> EXERCISE DIRECTIONS
According to the article on Barcelona's rise under Johan Cruyff, by what score did AC Milan beat Cruyff's "Dream Team" in the 1994 European Cup final?
EXCERPT: Begin
Barcelona’s emphatic victory against Santos in the World Club Championship last month only confirmed what every football fan on the planet already knew. To say that Barcelona are the best football team in the world has to be biggest understatement known to man or woman for that matter. Some would even say they are the best football team of all time. This is perhaps a more debatable and contentious view and one that many will feel they have good grounds to dispute. But one thing that cannot be disputed is that in the modern era, this current Barcelona team have taken the beautiful game to another level. But the roots to Barca’s journey to excellence go back almost forty years and can be attributed to one man.
When Johan Cruyff commenced his love affair with Barcelona having signed from Ajax in 1973, few could have predicted the lasting impact his vision would have on the club. His legacy has evolved into the most successful spell in the club’s history and ironically it is one of his star pupils that is responsible for achieving this.
Upon Cruyff’s return to his adopted home to manage the Catalan club in 1988, he received a hero’s welcome having served them with such distinction as a player during the mid seventies. He duly set about building his team in his own image. As a player Cruyff was the most high profile and competent exponent of the Dutch ‘Total Football’ philosophy that was deployed with such aplomb by his Ajax side and the Dutch national team throughout the late sixties and 1970’s. As Barca’s new coach he duly drafted in plenty of flair in the likes of Romário, Michael Laudrup and Stoichkov. But the fulcrum of his new look side was a young, bright, gifted defensive midfielder called Josep ‘Pep’ Guardiola. Guardiola was a Catalan native and came through the youth ranks at the club before being identified by Cruyff, who drafted him into the first team. He became the heart-beat of the ‘Cruyff project’ and it wasn’t long before Barcelona became the dominant force in Spain, winning four consecutive titles between 1991-1994. In 1992 Guardiola was a key member of the team that made history by winning their very first ever European Cup trophy, beating Sampdoria 1-0 at Wembley.
Cruyff’s new look team were given the title ‘Dream Team’. They played with flair, panache and a fluidity not seen before in Spain since Cruyff’s own days there as a player. When they reached the 1994 European Cup final they were considered to be at their peak. They faced an AC Milan team that were widely regarded as too old and no longer featured the flamboyant Dutch trio of Gullit, Van Basten and Rikjaard. Barcelona were hot favourites to regain the European crown, by now re-branded as the Champions League trophy. However, AC Milan, coached by one Fabio Capello, produced one of the finest tactical displays ever seen in the final of a major club competition and destroyed Cruyff’s ‘Dream Team’ 4-0. The manner of their defeat led many to question Cruyff’s philosophy and some even considered it flawed. After that defeat, Barcelona went into a rapid decline and seemed to fall off the European elite radar. In 1996 after two trophiless seasons Cruyff was dismissed as coach and replaced by the late Sir Bobby Robson. However, Cruyff had set in place a legacy and a footballing brand identity, given the name tiki-taka, which was to become synonymous with the club and the Catalan region for years to come. It also marked the start of an unofficial allegiance with Dutch football that would continue for many years. Louis Van Gaal, and Frank Rijkaard both enjoyed successful spells at the club as head coach, with the latter delivering the club’s second Champions League trophy in 2006.
EXCERPT: End
DATA: Begin
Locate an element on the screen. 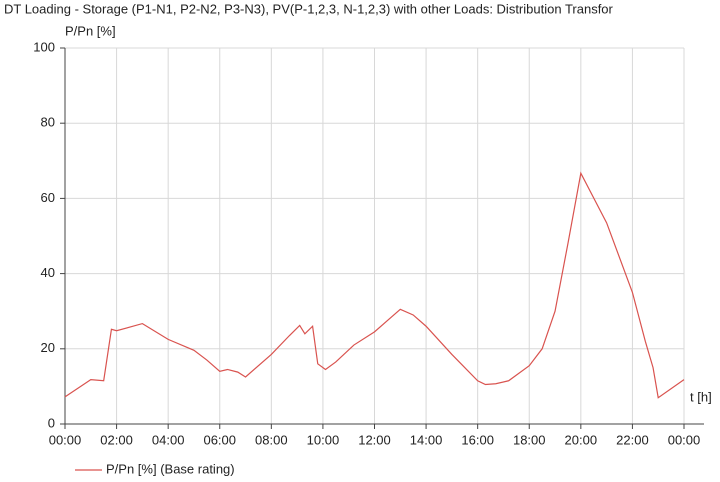 This screenshot has height=482, width=720. y-tick-label: 0 is located at coordinates (52, 422).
DATA: End
> SOLVED PROBLEM
AC Milan won 4-0.